There had to come a time when I had to tell you a little bit about the grandaddy of them all, and let's face it, London wouldn't be the same without it. Of course I'm talking about St. Paul's.
The cathedral sitting on the site currently is the fifth incarnation since 604, and was built over a period of 35 years from 1675, replacing the previous edifice which was destroyed in the Great Fire of London.
The reason why it is so beloved of Londoners, and the British nation as a whole, is due to its close associations with royalty - it is the place the Queen has celebrated her jubilees, as did Queen Victoria before her, and of course, many will remember it as the place Prince Charles made Lady Diana the Princess of Wales in 1981.

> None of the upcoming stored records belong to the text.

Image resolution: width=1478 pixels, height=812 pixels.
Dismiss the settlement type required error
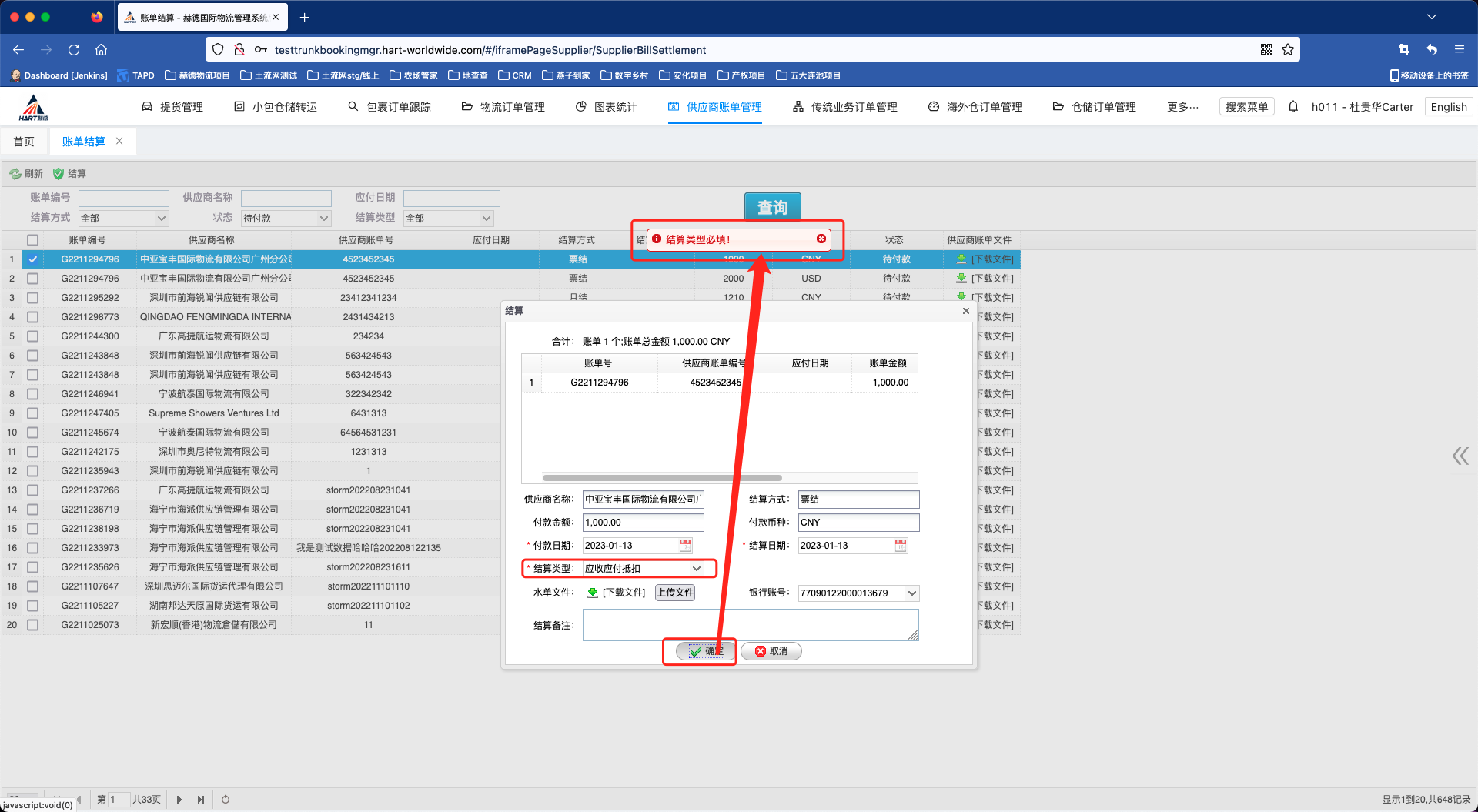point(821,239)
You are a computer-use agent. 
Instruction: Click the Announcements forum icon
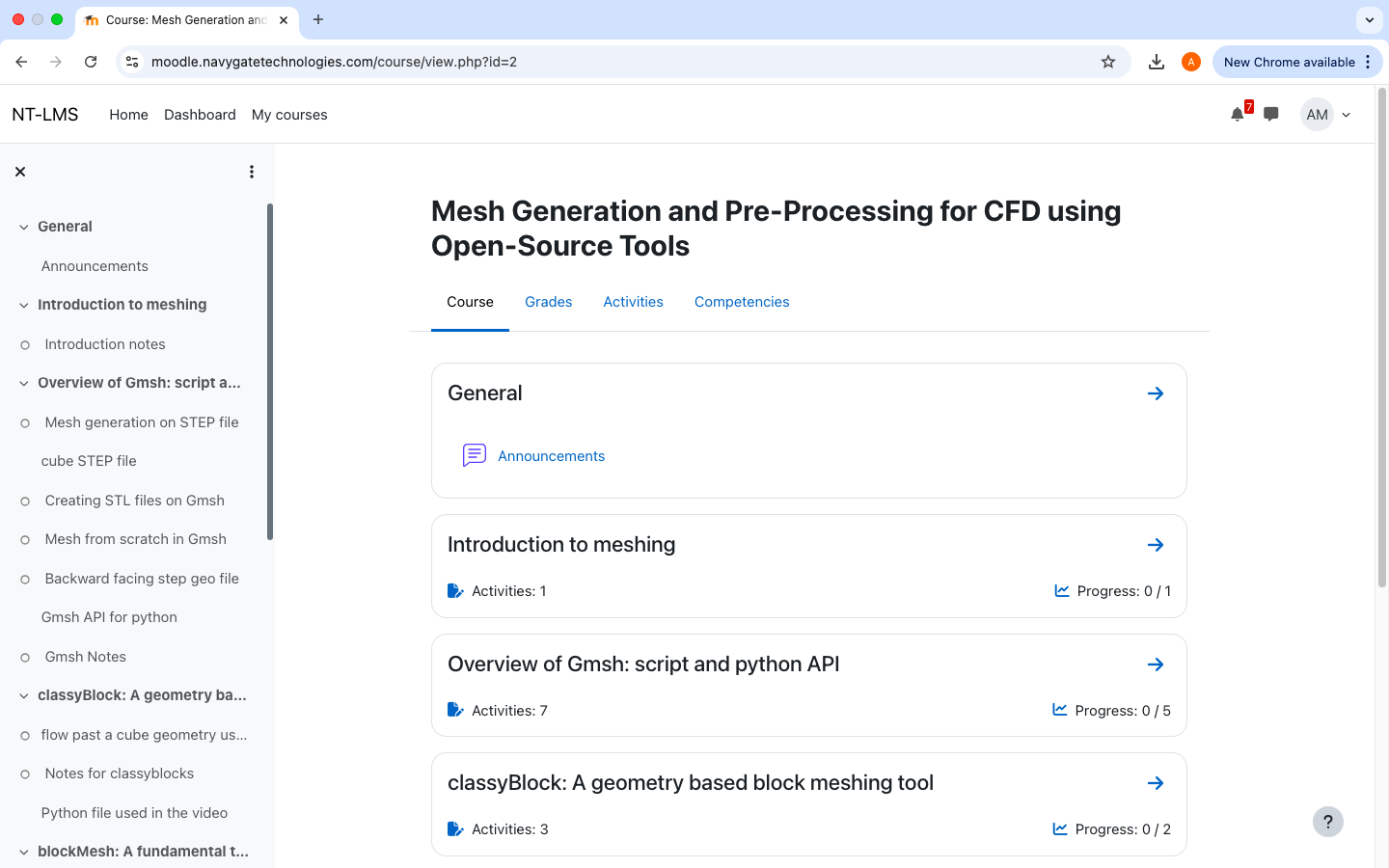click(x=474, y=454)
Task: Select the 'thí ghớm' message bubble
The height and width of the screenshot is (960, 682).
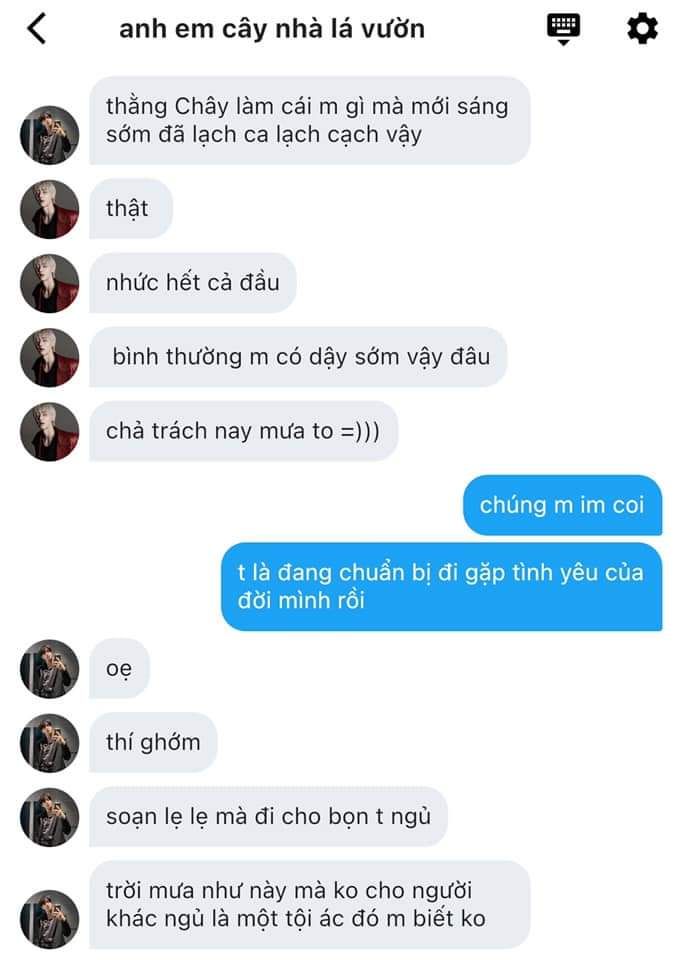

This Christopher Wren-designed cathedral is truly majestic, and possibly one of the easiest buildings to recognise in the whole of the London skyline, it's dome stands at an impressive 111.3 metres high, making it still one of the largest cathedral domes in the world. For those willing to tackle its stairs to the top, they will be rewarded with one of the most spectacular views of the city due to its prime location.
As well as the stunning outside, the interior is just as special, in fact if not more so, with mosaics and paintings depicting the life of St. Paul.

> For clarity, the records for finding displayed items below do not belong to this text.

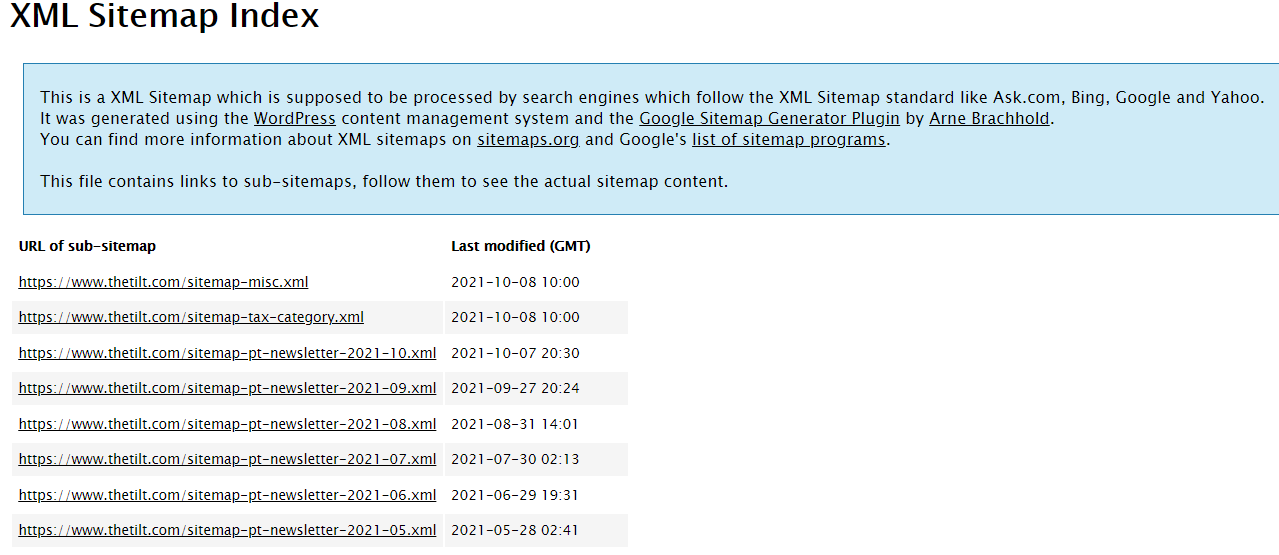Click the sub-sitemaps explanation sentence in blue box
Image resolution: width=1279 pixels, height=555 pixels.
[x=384, y=181]
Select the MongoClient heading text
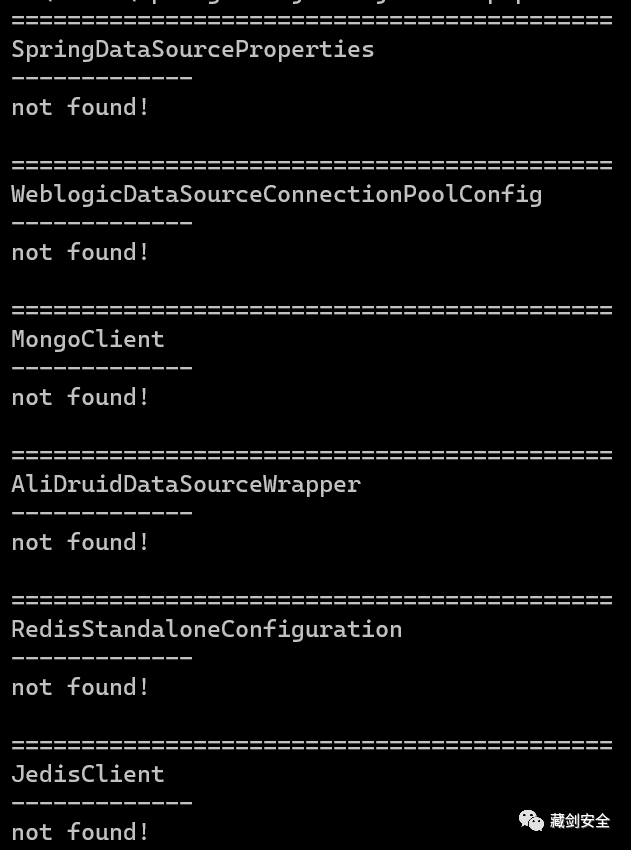Image resolution: width=631 pixels, height=850 pixels. point(88,339)
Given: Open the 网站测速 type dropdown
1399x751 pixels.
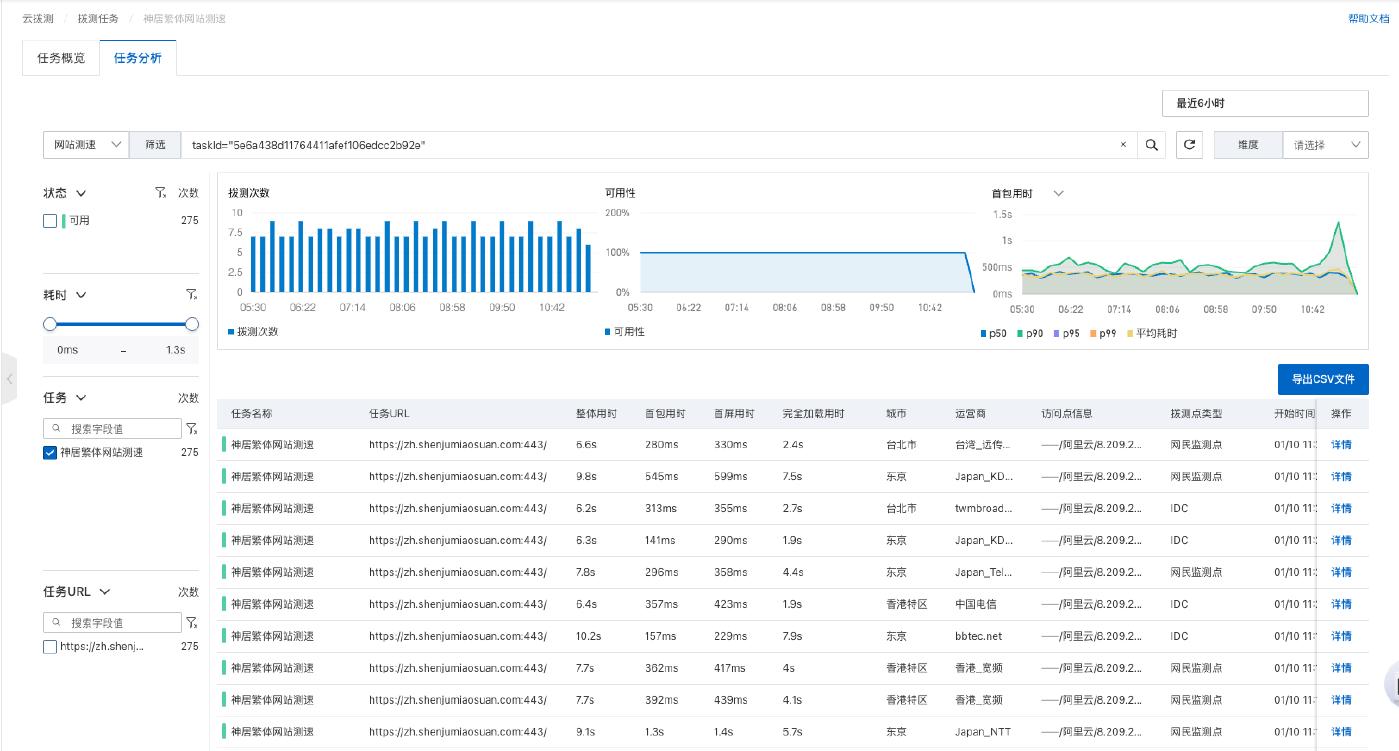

As well as being a place of worship, and a prime location for tourists, the cathedral doesn't sit solely in the past. From time to time art by contemporary artists such as Antony Gormley and Yoko Ono can be seen within the walls of the building, thanks to it's Arts Programme.
So, come along and enjoy one of the jewels in London's crown, and don't forget your camera, you will find it very difficult to take a bad picture of this remarkable building.